Escarnecer a Billy era innecesario, pero Arry, por mucho talento que tuviera, era un infra salido del arroyo, y los infra del arroyo no gastan unos con otros mucha sensibilidad. En cualquier caso, Arry no la gastaba. Pero Kovacs sí; él era una masa de superficies burdas que actuaba constantemente con dureza porque el hombre oculto en su interior sufría. Alison Conway era su anhelado refugio.

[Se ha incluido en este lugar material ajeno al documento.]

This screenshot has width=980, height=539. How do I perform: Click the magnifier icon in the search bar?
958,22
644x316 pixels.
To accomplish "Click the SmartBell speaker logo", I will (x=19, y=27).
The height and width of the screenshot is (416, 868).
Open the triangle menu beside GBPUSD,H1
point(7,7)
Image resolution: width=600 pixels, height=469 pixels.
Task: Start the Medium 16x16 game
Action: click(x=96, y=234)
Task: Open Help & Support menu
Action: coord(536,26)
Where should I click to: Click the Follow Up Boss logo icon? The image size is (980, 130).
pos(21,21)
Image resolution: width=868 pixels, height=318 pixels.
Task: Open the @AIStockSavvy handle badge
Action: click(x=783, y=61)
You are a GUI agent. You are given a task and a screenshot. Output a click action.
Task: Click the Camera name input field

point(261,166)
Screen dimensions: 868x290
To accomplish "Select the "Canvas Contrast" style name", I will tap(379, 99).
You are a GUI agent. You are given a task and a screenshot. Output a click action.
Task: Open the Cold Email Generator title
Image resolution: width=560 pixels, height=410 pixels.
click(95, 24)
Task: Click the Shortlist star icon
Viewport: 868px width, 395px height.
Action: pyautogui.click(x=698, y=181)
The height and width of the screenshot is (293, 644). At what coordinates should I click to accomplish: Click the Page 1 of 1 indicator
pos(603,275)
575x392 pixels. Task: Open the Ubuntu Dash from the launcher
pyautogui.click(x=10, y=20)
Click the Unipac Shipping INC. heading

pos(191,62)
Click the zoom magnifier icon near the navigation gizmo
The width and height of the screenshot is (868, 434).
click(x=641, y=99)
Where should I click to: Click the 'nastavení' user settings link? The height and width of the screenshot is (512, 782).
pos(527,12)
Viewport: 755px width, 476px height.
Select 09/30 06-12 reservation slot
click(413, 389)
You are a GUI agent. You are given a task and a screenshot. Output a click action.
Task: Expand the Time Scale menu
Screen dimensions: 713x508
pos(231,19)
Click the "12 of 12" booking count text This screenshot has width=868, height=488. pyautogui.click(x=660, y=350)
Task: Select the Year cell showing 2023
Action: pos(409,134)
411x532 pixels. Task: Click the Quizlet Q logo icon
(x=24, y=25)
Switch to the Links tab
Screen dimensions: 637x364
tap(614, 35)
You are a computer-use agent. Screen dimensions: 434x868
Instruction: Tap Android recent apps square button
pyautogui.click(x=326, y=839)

A mí no me atraía, en cambio, lo que había debajo de la pulcra superficie de ella. Una mirada bastaba para ver qué era lo que había cautivado al ambicioso pero simple espíritu de Billy; su donaire era la secuela de una gran belleza, pero su aplomo espontáneo (llamado, en su mundo supra, «talante social») hablaba de una dureza subyacente, de una capacidad de cálculo que le permitía sujetar y probablemente manipular a su hombre. Debió irrumpir en su vida como un deslumbramiento, como la encarnación de la «clase» colocada por sorpresa a su alcance, mientras su corazón de infra latía como un tam-tam salvaje y sus avarientos lomos temblaban de ansia a su compás. Había sido un robo; la pobre Vi no tenía nada que hacer frente a aquella seducción. Sin embargo, la pobre Vi gozaba de la confianza de Billy en áreas donde Alison no podía ni entrar; Vi era la firme compañera de batalla del soldado, y Alison la puta de la victoria que debía sacar el máximo provecho de su efímera suerte.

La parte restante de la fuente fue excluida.